Records from a data collection:

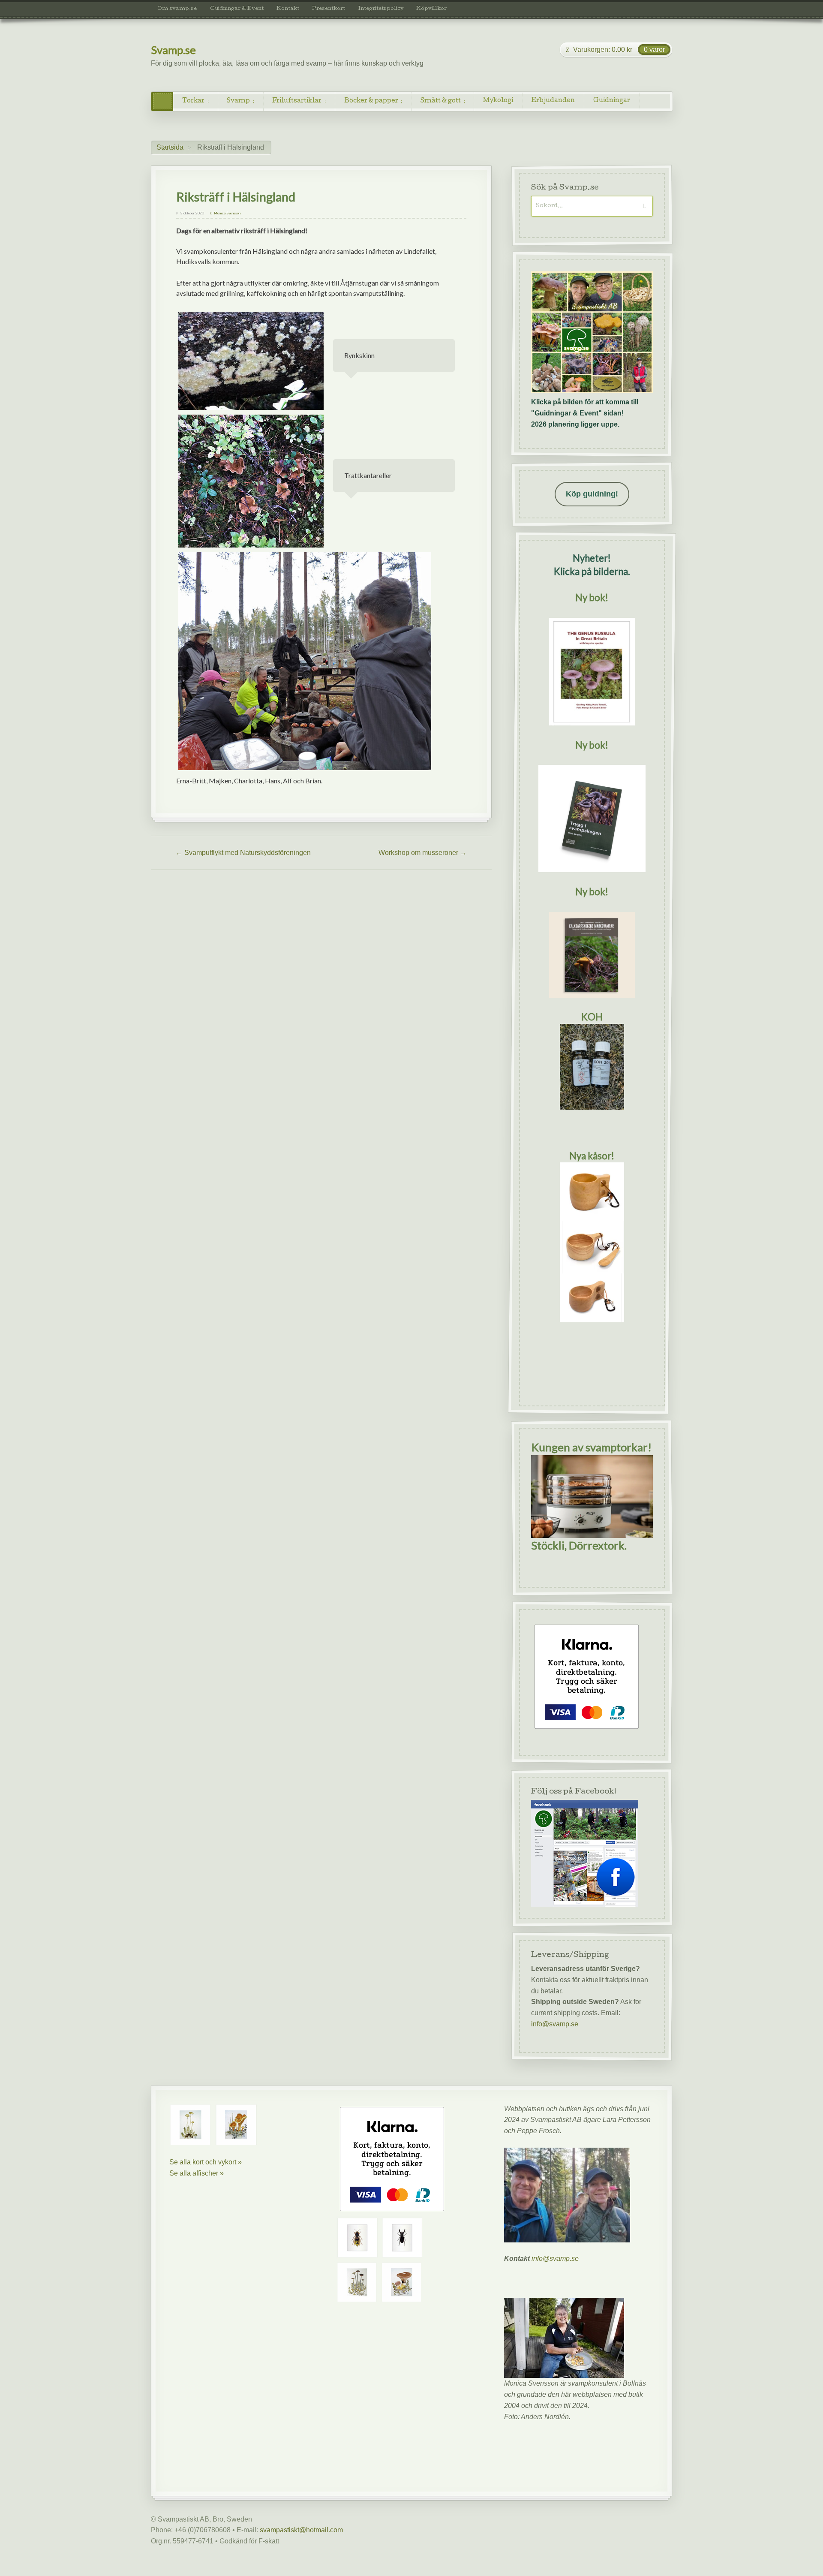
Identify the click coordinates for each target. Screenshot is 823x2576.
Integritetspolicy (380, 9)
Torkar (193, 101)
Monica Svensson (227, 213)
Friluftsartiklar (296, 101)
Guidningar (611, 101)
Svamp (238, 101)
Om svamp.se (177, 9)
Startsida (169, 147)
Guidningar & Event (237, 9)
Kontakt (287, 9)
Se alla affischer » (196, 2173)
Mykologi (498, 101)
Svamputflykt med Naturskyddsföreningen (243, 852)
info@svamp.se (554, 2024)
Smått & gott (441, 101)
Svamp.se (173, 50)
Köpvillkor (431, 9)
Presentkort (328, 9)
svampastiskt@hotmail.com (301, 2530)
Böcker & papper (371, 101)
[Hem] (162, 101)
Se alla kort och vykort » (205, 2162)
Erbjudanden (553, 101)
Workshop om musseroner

**About this exercise**
Look for the string "alla" in the records, and copy every line where it is found.

**Exercise output**
Se alla affischer » (196, 2173)
Se alla kort och vykort » (205, 2162)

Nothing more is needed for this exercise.